To focus so much on the movie’s ending perhaps implies that the ending is what primarily got the film into trouble (although Browning had achieved considerable success with the Bela Lugosi version of Dracula in 1931, his career ended shortly after the release of Freaks), but this would be an oversimplification. The film was banned in Great Britain for thirty years, not on the basis of its ending, but rather because it was perceived to be exploitative. Freaks focuses on a detestable trade: the display of disfigured people for profit and shock value. Again, however, I must point out that the film does not present its disfigured protagonists performing; if it did, we might well be tempted to say that the film participated in their exploitation along with the fictional circus audience that viewed them. Instead, Freaks treats us entirely to dramas backstage, and most of those dramas manage to present the performers in a sympathetic light. Perhaps one of the reasons that their revenge is so difficult to watch and process is because the freaks are figures of such benevolence and complexity elsewhere in the picture, driven by basic human wants and needs and capable of feeling profound hurt and sorrow.
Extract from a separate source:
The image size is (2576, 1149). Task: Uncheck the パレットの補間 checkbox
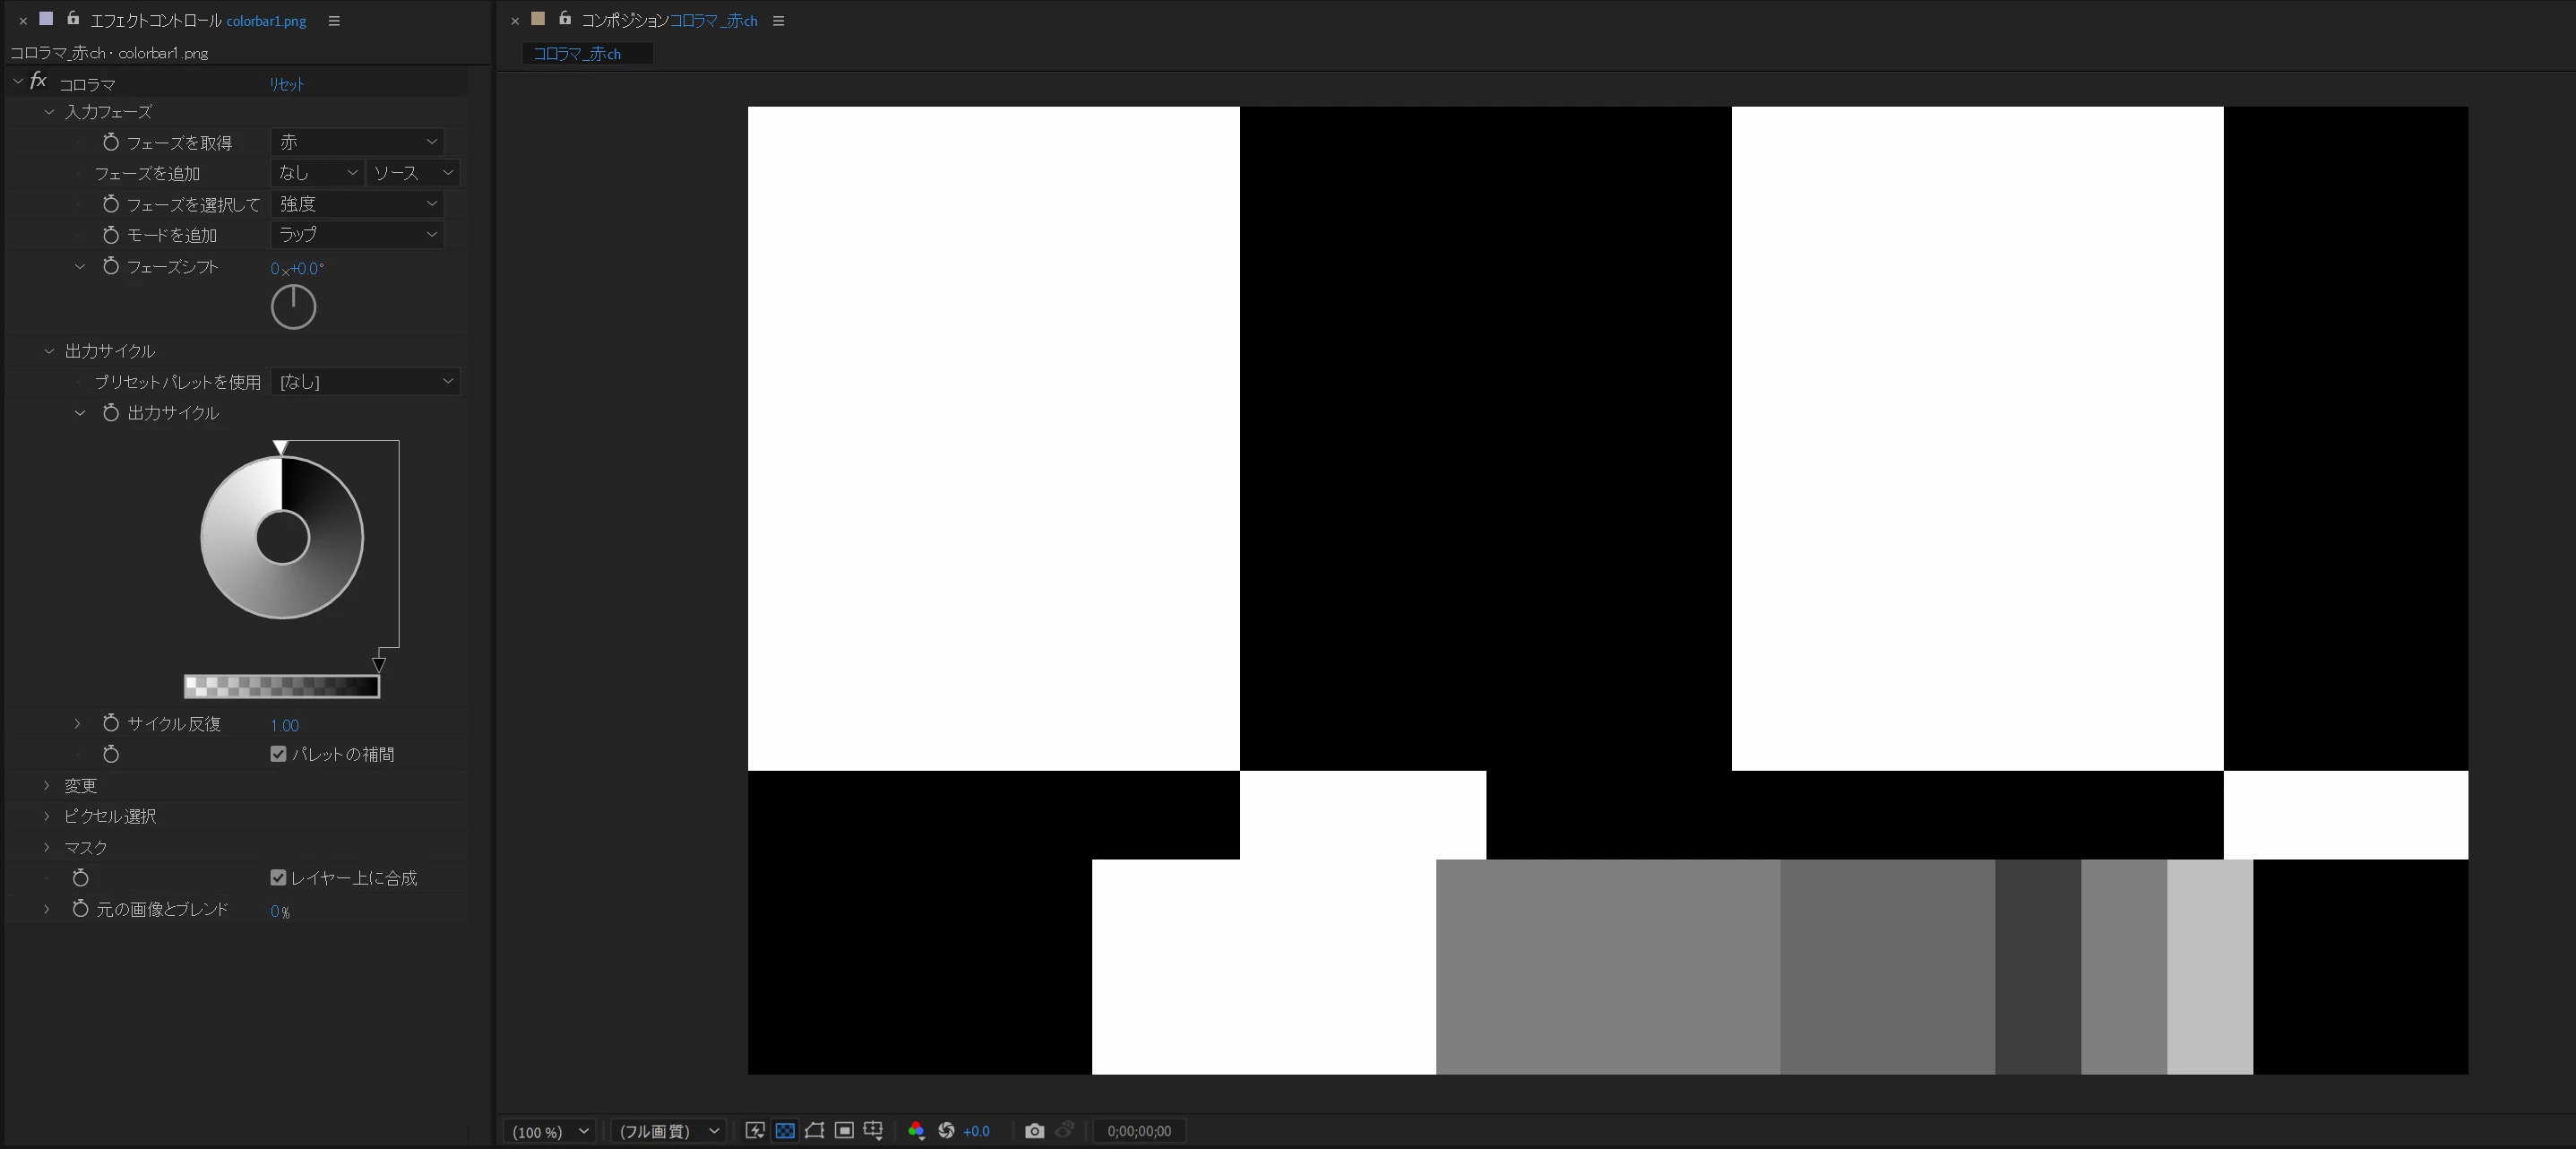(x=278, y=754)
Ultimately, Freaks is a revenge drama, and like all revenge drama, it can be difficult to stomach and accept, in part for the vigilante mentality its characters embrace (and are not punished for embracing), placing the responsibility to mete out justice in the hands of those who are wronged rather than in the hands of the law or divinity. But as such, it draws on a long line of revenge drama predecessors that do much the same thing, including many Renaissance examples such as Hamlet and reaching all the way to our present day with such recent movies as Tarantino’s Inglourious Basterds. Tarantino’s film is a good example of what a black comedy that is revenge-driven can be like. It differs from Freaks in that whereas the characters of Inglourious Basterds are revenging themselves against an entire political group (the Nazis) that is either directly or conceptually responsible for their suffering or the suffering of others who are like them—and from their standpoint, the more they kill, the better—the avenging characters of Freaks exact their revenge on the precise individuals who are responsible for causing Hans to suffer and for insulting them at the wedding banquet. Perhaps we might think that the extremely personal and specific nature of the freaks’ revenge might make what they do more palatable, but ironically, for me anyway, compared to Inglourious Basterds, Freaks is the more unsettling movie.